Hoy sabemos que nuestra genética y el entorno colaboran a moldear nuestro organismo y nuestra conducta. La cultura, las experiencias, las historias compartidas por la sociedad, las creencias colectivas, pero también la alimentación y la exposición solar, entre otros elementos, interactúan con nuestros genes y nuestro organismo influyendo en la estructura de nuestro cerebro y definiendo quiénes somos. Plantearse este tipo de preguntas nos puede inducir a malas interpretaciones del libre albedrío, que no tiene por qué ser una sola entidad absoluta e indivisible. Estos dilemas han sido abordados desde innumerables posturas, que han arrojado conclusiones ubicadas en los espacios más disímiles del espectro: desde la aseveración de que no existe de ninguna manera el libre albedrío, hasta la afirmación de que está presente en cada acción, pasando por numerosos matices que aparecen en el medio de estos dos extremos.
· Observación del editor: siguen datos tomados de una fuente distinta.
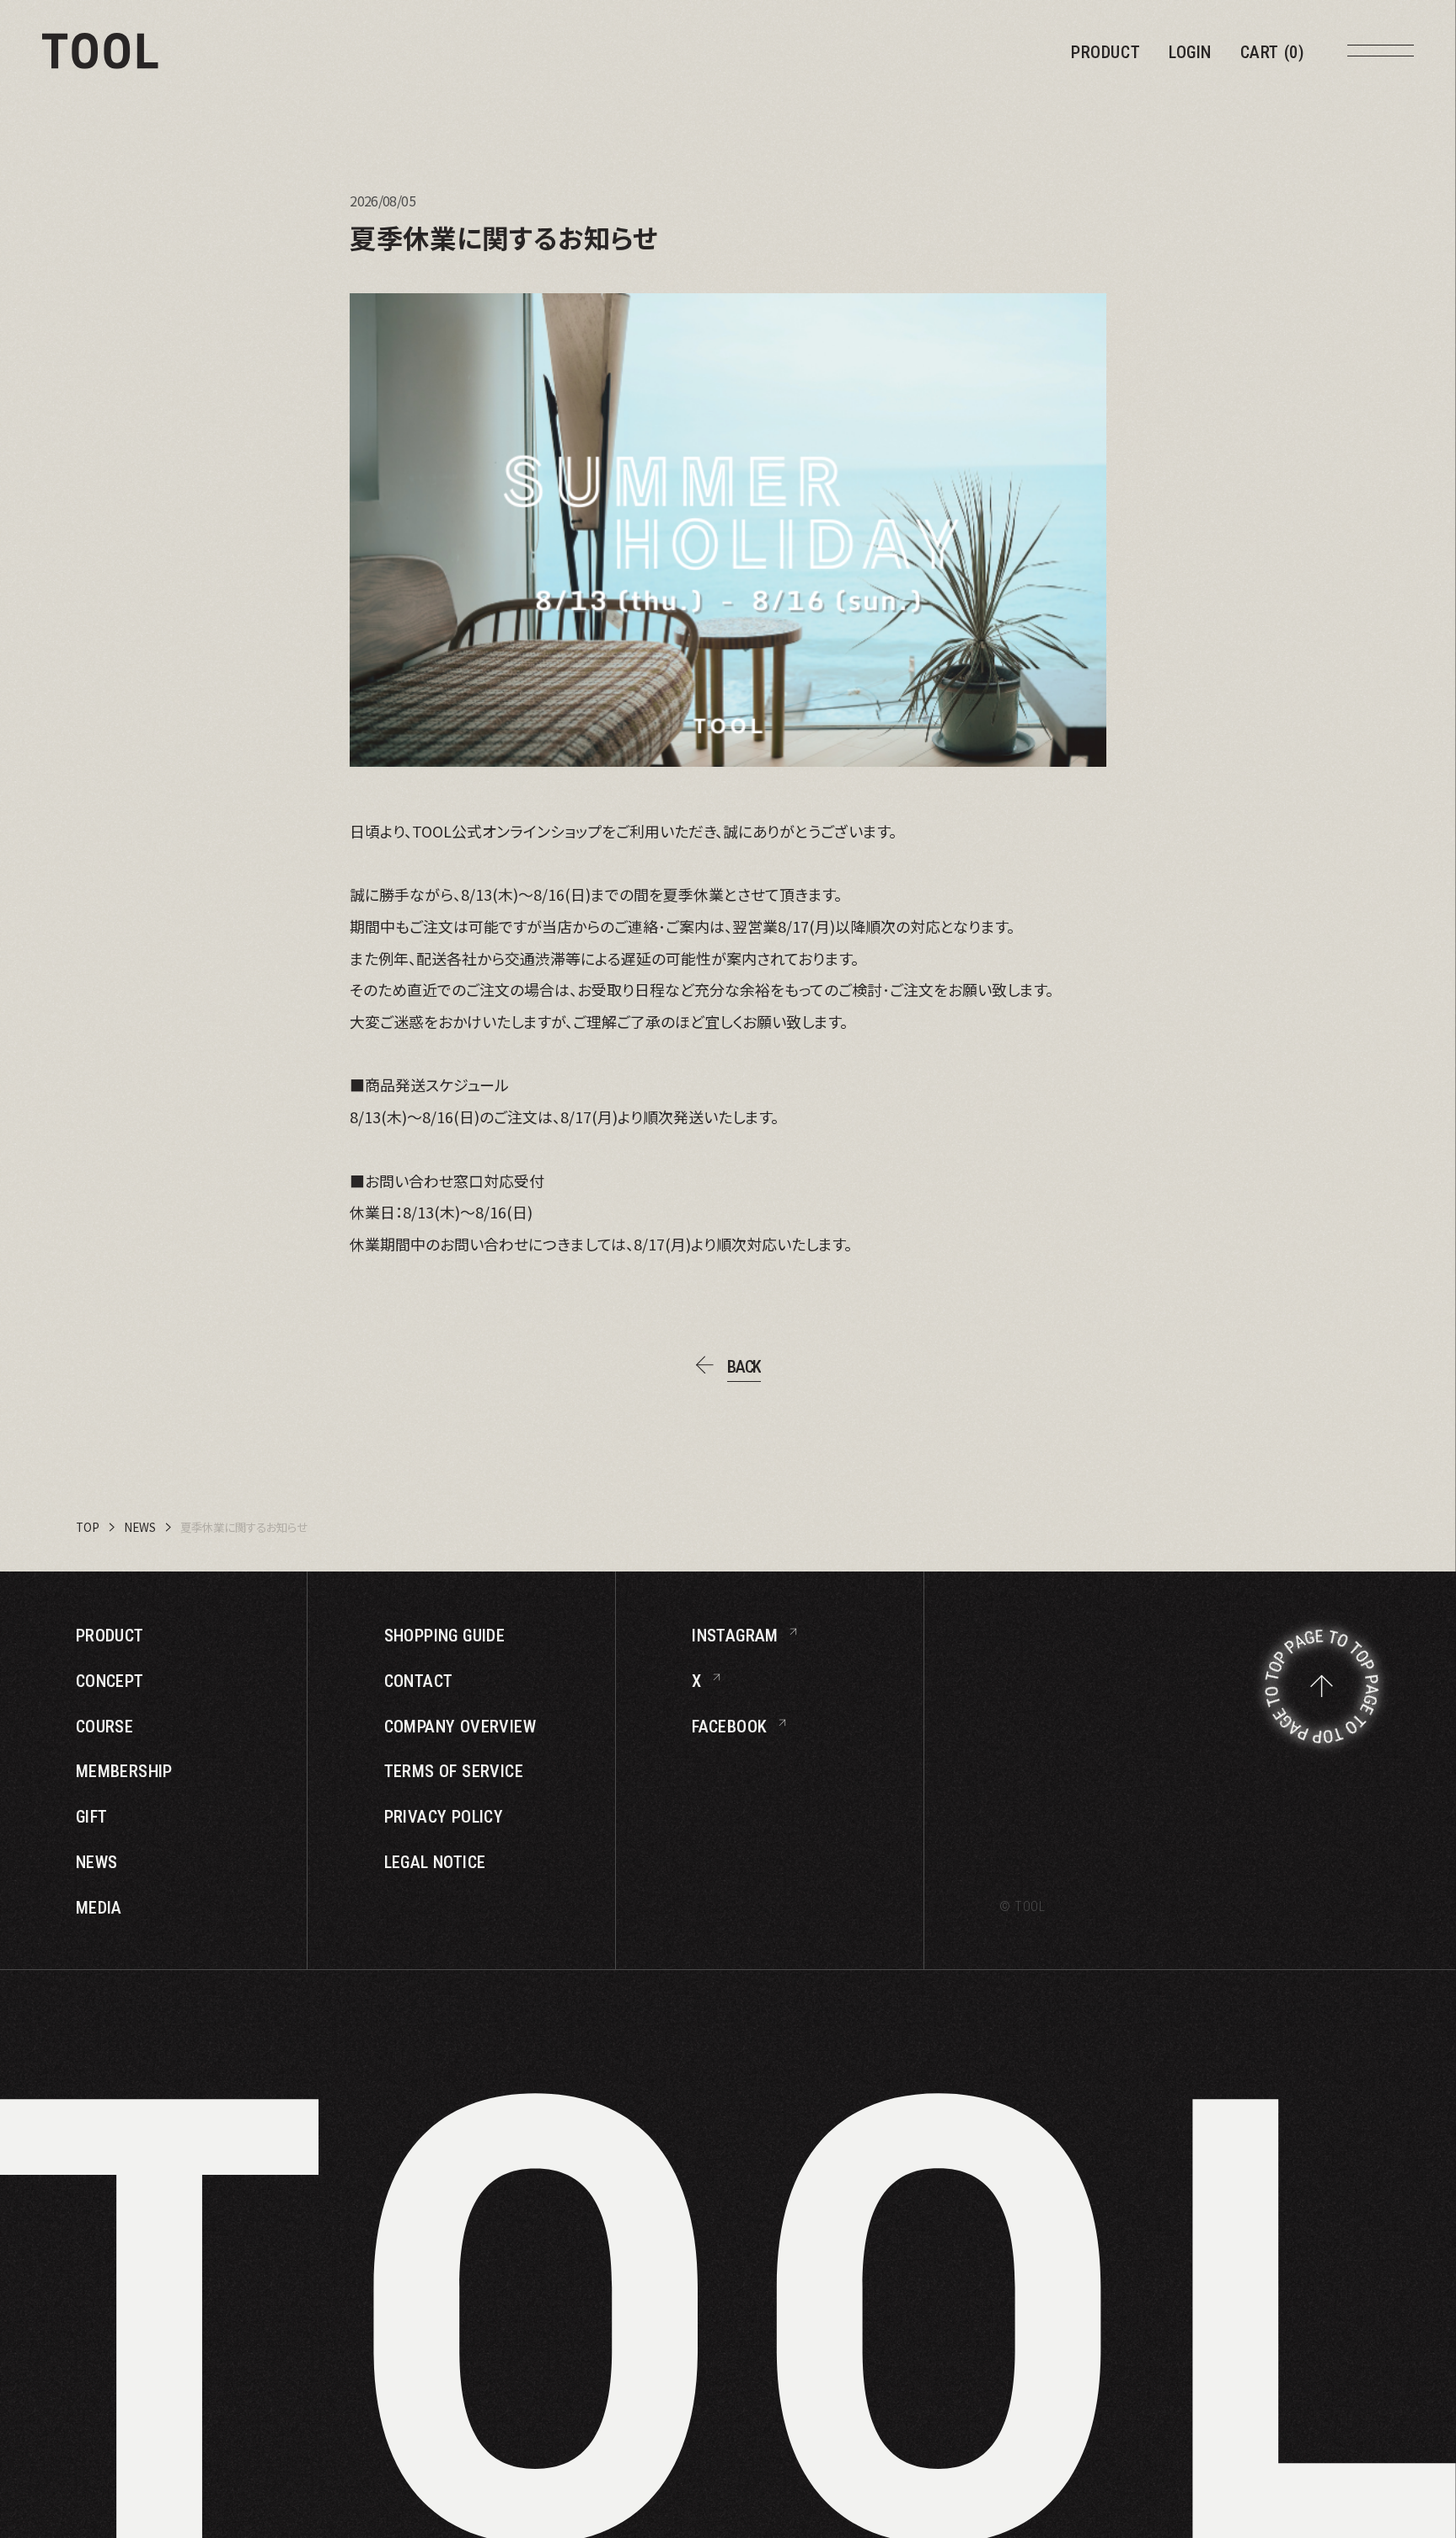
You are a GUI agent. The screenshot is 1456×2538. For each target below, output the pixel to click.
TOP (87, 1527)
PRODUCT (1105, 52)
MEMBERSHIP (124, 1771)
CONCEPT (110, 1681)
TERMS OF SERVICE (453, 1771)
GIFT (92, 1816)
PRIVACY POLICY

A tal efecto, las neurociencias estudian qué grado de influencia consciente tenemos en nuestras decisiones, y han intentado intervenir aportando información sobre cómo surgen en el cerebro. Esto ha dado lugar al surgimiento de lo que se conoce como neurociencias del libre albedrío. (MANES, Facundo).
Según este neurocientífico, el cerebro consciente juega un rol mucho menor del que imaginamos. Muchas veces vamos en auto de regreso del trabajo y nos damos cuenta de que estamos llegando a casa sin haber prestado mucha atención al camino que hacemos cada día. Sin embargo, antes de llegar, en una esquina aparece súbitamente un camión que pasa muy rápido y esto hace que la consciencia entre en acción. Nuestra consciencia además juega un rol importante, realizando decisiones ejecutivas, cuando hay conflictos internos entre los muchos sistemas automáticos del cerebro: es, de alguna manera, un árbitro que monitorea los resultados de operaciones no conscientes del cerebro y nos permite planificar a largo plazo incluso evaluando las propias funciones cognitivas.
Intelectuales y filósofos entienden que el libre albedrío es un conjunto de capacidades para imaginar futuros cursos de acción, para debatir sobre las razones para elegirlos, para planificar y deliberar las propias acciones en consecuencia de lo deliberado y para controlar las acciones de cara a los anhelos que compiten. Actuamos con libre albedrío en la medida en que tenemos la oportunidad de ejercitar estas capacidades en ausencia de presiones irracionales externas e internas. Somos responsables de nuestras acciones en la medida que poseemos estas capacidades y tenemos la oportunidad de ejercerlas.
En conclusión un Estado ausente por su ineficiencia y las malas decisiones de los actores que interactúan en la coyuntura vial, a menudo se transforma en un coctel mortal.